I am sorry, I don't remember if they said that they interviewed a million people, but I know the number was very high. I remember talking about this briefly with my husband who has worked in the tech field for the past 30 years.
I do find the OP credible, and I am interested in what he has to say. I am only vaguely familiar with the Google hiring story--and this OP jumped out at me. I'm interested from a PR perspective. It appears that Google may have been attempting to demonize the US workforce, in an attempt to justify their outsourcing. They could blame the American worker, when really it was their greedy profit motives that were the problem.
Again, I'm new to this story--but I think the OP's story is fascinating and a window into the experience of one person who was part of the "Google Can't Find Enough Qualified US Workers" meme.
This guy's story fits exactly with the negative messaging that I remember being out there about American STEM workers in general. The negative PR job they did on STEM workers is similar to the demonizing that union members and state workers have been receiving. We all know that corporate forces are backed by big money and they systematically take down people and causes with very sophisticated planning. They busted the unions by making them unpopular. They've made sure that everyone is envious and bitter toward state workers--for receiving generous benefits. They do this because major corporations are cutting benefits and state workers with decent benefits demonstrates that corporations could do the same--they just refuse due to greed.

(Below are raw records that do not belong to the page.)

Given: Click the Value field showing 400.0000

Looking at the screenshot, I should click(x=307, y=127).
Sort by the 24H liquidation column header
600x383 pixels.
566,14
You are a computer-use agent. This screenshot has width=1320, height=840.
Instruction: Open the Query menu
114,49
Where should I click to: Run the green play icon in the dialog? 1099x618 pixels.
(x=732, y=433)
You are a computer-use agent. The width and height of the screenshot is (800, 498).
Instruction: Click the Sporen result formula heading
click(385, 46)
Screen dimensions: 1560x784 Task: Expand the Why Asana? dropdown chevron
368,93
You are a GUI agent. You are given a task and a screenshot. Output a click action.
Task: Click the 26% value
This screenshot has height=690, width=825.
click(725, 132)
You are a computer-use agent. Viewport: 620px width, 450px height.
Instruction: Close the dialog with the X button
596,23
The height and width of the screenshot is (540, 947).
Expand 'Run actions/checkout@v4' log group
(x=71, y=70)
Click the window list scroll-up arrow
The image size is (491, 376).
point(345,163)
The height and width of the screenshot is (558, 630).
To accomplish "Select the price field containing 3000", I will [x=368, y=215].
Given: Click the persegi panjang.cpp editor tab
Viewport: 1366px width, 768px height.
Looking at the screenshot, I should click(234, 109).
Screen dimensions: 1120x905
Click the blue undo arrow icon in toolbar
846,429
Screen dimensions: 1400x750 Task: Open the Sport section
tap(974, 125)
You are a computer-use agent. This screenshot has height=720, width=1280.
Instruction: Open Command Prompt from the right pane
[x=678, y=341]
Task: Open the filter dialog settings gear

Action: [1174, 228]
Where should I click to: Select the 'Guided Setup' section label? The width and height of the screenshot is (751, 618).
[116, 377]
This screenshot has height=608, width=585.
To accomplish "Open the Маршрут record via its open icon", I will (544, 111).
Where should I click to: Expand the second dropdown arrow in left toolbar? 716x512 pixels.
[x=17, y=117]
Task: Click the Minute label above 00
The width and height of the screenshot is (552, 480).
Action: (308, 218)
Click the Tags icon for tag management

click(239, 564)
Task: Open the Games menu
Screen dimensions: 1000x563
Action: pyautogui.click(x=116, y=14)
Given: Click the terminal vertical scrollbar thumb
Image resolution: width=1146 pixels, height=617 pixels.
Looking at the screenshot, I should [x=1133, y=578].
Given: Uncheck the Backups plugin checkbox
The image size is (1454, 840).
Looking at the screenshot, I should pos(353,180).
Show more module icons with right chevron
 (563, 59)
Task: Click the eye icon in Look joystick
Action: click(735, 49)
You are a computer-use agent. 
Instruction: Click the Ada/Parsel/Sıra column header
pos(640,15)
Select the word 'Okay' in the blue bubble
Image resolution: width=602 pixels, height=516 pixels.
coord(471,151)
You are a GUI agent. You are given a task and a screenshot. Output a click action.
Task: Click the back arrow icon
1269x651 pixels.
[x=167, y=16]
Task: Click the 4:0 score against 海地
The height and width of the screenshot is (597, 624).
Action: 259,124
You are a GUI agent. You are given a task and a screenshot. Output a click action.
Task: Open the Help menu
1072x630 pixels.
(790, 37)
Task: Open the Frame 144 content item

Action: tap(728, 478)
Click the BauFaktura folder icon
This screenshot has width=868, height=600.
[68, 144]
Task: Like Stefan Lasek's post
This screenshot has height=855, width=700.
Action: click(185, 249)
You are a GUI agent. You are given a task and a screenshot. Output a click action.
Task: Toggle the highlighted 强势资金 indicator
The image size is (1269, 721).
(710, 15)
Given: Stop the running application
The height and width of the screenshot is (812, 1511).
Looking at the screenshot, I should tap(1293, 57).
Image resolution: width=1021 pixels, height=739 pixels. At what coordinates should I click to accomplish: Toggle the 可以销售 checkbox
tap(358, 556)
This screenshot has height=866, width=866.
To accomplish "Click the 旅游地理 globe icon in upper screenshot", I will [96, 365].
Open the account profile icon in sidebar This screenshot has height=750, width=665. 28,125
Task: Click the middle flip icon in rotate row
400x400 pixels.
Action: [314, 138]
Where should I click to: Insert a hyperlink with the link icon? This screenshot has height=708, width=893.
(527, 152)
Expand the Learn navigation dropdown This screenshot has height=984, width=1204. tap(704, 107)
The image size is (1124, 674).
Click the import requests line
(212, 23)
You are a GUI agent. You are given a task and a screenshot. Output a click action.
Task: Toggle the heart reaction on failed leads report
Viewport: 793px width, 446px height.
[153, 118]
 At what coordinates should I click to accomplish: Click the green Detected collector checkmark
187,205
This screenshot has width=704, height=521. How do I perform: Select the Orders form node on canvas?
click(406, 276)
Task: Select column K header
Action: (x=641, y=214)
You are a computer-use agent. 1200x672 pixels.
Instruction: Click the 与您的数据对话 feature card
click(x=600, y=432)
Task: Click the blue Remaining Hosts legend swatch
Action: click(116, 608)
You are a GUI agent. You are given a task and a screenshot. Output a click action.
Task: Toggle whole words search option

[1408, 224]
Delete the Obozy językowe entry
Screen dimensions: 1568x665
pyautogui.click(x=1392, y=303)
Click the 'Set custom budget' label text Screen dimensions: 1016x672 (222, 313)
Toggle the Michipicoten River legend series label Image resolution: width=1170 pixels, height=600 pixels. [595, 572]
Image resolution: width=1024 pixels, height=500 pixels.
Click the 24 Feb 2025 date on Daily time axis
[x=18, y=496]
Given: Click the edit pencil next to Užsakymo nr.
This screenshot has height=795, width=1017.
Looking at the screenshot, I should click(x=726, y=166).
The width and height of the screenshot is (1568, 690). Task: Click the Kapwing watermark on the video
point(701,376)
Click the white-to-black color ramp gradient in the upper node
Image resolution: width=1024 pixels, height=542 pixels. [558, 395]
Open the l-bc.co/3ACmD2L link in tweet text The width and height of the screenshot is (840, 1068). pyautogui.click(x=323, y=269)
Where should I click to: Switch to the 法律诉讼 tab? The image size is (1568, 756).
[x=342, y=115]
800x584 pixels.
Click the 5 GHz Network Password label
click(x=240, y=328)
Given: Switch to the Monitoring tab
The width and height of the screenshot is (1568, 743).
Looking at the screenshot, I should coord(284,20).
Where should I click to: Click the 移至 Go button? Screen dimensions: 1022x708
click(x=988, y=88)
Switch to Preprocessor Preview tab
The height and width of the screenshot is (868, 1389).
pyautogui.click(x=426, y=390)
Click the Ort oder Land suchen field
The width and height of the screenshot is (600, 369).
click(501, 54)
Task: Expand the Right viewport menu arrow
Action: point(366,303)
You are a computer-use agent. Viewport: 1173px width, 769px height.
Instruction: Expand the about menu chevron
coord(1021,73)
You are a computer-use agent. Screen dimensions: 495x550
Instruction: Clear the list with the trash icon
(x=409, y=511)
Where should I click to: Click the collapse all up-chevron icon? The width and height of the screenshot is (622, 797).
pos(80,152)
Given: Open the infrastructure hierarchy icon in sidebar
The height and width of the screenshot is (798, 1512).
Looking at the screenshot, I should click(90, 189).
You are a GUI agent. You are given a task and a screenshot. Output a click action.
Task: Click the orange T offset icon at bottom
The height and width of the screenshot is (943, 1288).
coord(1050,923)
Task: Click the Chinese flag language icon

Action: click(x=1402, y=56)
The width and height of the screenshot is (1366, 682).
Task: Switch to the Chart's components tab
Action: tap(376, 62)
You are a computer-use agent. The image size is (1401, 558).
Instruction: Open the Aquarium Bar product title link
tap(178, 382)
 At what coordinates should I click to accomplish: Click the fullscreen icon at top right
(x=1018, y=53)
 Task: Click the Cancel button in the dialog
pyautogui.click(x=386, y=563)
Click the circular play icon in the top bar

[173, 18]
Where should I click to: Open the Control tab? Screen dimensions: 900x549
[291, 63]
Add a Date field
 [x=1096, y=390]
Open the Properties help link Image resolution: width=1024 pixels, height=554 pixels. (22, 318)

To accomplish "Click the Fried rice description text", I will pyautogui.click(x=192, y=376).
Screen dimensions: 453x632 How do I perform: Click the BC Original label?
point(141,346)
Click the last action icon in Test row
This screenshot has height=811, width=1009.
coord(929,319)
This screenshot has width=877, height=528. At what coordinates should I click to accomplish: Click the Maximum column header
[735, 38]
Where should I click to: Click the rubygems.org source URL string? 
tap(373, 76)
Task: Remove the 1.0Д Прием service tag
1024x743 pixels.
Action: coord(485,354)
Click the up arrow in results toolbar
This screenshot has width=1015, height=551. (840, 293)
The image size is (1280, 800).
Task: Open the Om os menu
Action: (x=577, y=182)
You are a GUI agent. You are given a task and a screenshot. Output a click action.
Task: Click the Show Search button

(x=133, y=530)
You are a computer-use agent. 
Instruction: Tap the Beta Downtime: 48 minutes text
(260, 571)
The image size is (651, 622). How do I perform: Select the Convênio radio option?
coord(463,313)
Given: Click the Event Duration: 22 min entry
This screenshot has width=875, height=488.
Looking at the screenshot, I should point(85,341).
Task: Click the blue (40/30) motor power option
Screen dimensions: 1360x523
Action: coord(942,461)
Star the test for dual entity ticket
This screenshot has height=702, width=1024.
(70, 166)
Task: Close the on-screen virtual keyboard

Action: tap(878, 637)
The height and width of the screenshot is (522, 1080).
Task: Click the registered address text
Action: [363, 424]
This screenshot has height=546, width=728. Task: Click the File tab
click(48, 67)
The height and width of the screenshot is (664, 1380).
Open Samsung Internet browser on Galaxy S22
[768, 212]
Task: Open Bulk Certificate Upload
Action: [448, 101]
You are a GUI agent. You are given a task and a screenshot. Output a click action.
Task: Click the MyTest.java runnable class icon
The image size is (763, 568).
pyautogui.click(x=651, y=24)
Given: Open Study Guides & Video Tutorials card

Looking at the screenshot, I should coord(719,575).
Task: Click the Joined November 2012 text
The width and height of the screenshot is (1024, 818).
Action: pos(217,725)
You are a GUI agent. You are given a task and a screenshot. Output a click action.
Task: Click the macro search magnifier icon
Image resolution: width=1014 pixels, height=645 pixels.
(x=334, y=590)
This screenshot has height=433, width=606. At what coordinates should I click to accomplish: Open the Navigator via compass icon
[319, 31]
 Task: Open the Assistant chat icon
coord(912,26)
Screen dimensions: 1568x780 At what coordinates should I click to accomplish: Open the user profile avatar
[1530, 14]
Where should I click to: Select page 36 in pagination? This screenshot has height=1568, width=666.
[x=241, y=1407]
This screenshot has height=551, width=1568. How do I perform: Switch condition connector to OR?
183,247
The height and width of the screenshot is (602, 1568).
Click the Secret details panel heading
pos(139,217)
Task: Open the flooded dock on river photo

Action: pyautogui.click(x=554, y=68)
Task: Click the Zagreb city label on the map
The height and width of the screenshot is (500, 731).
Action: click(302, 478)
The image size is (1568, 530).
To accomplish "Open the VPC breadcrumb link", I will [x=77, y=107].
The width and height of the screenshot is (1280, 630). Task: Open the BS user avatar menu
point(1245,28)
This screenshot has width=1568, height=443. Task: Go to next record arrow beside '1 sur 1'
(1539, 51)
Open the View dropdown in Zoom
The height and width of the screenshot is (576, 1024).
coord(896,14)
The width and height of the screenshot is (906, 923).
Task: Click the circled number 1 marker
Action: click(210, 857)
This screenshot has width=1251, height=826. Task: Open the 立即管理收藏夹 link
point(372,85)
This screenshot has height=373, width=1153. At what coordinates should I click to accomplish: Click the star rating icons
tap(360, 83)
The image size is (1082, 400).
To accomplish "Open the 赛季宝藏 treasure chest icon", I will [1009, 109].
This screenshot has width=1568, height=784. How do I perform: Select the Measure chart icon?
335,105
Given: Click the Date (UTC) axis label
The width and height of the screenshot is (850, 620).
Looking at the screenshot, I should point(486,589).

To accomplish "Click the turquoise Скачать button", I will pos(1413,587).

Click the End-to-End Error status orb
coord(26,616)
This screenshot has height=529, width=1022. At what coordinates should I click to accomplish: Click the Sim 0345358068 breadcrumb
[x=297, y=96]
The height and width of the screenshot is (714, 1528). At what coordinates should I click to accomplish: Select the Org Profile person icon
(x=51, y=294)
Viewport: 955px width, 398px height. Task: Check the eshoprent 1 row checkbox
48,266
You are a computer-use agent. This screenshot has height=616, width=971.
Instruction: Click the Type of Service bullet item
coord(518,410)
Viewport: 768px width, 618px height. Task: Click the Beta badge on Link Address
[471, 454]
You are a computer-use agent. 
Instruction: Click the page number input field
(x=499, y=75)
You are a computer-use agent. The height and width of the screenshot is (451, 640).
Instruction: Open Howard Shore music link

It makes sense that corporate forces would want to disparage the American worker. The economy is going to hell in a hand basket and real unemployment is in the low 20's. They need America divided. They need us to hate the poor (another meme they've successfully spread) and they need America to view the unemployed with disdain--not sympathy. If they can position the American IT worker as unintelligent or unqualified--no one cares when they are unemployed, or when their benefits are not extended. See how that works?
I will try to find more info on the numbers that Google interviewed and I'll also ask my husband. He's a VP at a major tech firm and loves this kind of stuff.
Again, I respect you grantcart and always appreciate your insights and posts. I think this guy is the real deal. Untold numbers were interviewed at Google and did not get a job. I don't think the point is this person's interviewing skills. I am wondering if the Google situation was an operation--intending to spread the meme that out-of-work IT people have no one to blame but themselves--because they're just not qualified or smart enough.
Think about it. You can always reject what I'm saying, but just think about it.